3. Make a batch insert into this table using JDBC

Connection con = DriverManager.getConnection("jdbc:mysql://localhost/testdb", "root", "");
Statement stmt = con.createStatement();
stmt.execute("INSERT INTO keytest (text) VALUES ('row1'), ('row2')", new String[]{"id", "id"});

4. Retrieve the generated keys from the StatementImpl and check the results

ResultSet rs = stmt.getGeneratedKeys();
rs.first();
Integer id1 = rs.getInt(1);
rs.next();
Integer id2 = rs.getInt(1);
Assert.assertEquals(Integer.valueOf(id1 + 2), id2);

Suggested fix:
The problem is the "getGeneratedKeysInternal()" method in class StatementImpl, beginning on line 1790.
The current implementation fetches the first auto generated value using the getLastInsertID() method and the number of affected rows using the getUpdateCount() method. The important piece of code is on line 1817:
...
row[0] = Long.toString(beginAt++).getBytes();
...
This will always increment the next key by 1, regardless of the current server setting. 

Our suggestion is as follows:
fetch the server setting for the auto_increment_increment variable and use that value to increase the beginAt-value. If no auto_increment_increment is configured, the default value should be set to 1, obviously.
The current server setting can be fetched from the server with this command:

SHOW GLOBAL VARIABLES LIKE 'auto_increment_increment%';

Instead of incrementing beginAt using the "++" operator, the server-increment value should be added instead.

For performance reasons, the value of the server-auto-increment should propably be cached for the lifetime of the connection or maybe even longer. We haven't looked into what caching strategy would be best here.
[10 Oct 2008 6:41] Christian Schwanke
Patch/Diff for the ConnectionImpl class. The auto_increment_increment variable is added

Attachment: ConnectionImpl.patch (application/octet-stream, text), 1.06 KiB.

[10 Oct 2008 6:42] Christian Schwanke
Added retrieval of auto_increment_increment variable and modified getGeneratedKeysInternal accordingly

Attachment: StatementImpl.patch (application/octet-stream, text), 1.18 KiB.

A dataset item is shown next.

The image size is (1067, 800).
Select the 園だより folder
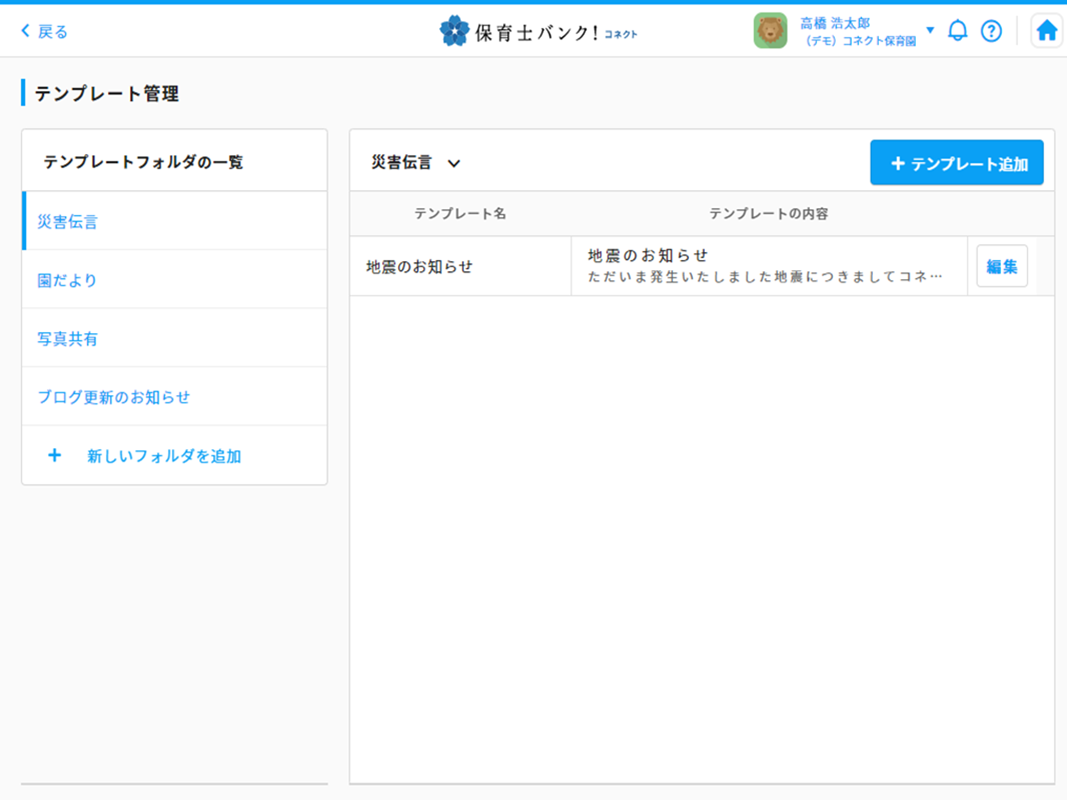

[10 Oct 2008 8:11] Tonci Grgin
Hi Christian and thanks for your report.

Checking http://dev.mysql.com/doc/refman/5.1/en/c-api-prepared-statements.html
this appears more complex than it looks. It seems prior to 5.1, the server returned "normal" update counts for "ON DUPLICATE KEY UPDATE" (for example), and now it returns *2*. This confuses the JDBC driver's code for creating the result set for getGeneratedKeys(), because it also has to support statements of the form you use ("INSERT INTO ... VALUES (...), (....), (...)..."), which will also have an update count > 1.

The server also returns only the "first" generated key for a statement, the rest have to be "computed" (more like "divined" in the case of REPLACE and "ON DUPLICATE KEY UPDATE")...

Let me check on code, probably your problem can be dealt with more quickly than wholesome solution.
[10 Oct 2008 8:22] Tonci Grgin
Verified as described by looking into latest sources. c/J pays no attention to "auto_increment_increment" variable available since 5.0.2 and 5.0.47-cluster.
This can cause serious problems to users thus such severe triage.

Will notify Mark ASAP.
[13 Oct 2008 14:44] Mark Matthews
Fixed for 5.1.7.
[14 Oct 2008 14:21] Tony Bedford
An entry was added to the 5.1.7 changelog:

Connector/J ignored the value of the MySQL Server variable auto_increment_increment.
[20 Oct 2010 0:14] Greg Gilles
I'm using the mysql-connector-odbc-5.1.7-winx64.msi.  I've linked to MYSQL from Microsoft Access 2007.

I'm having what appears to be the same problem; Microsoft Access is disregarding the auto_increment_increment setting and just adding 1 each time.
[20 Oct 2010 6:45] Tonci Grgin
Greg, could you please open a new bug report (for c/ODBC) and be more specific there? Probably a good thing would be to provide ODBC traces, see our docs on how to do that.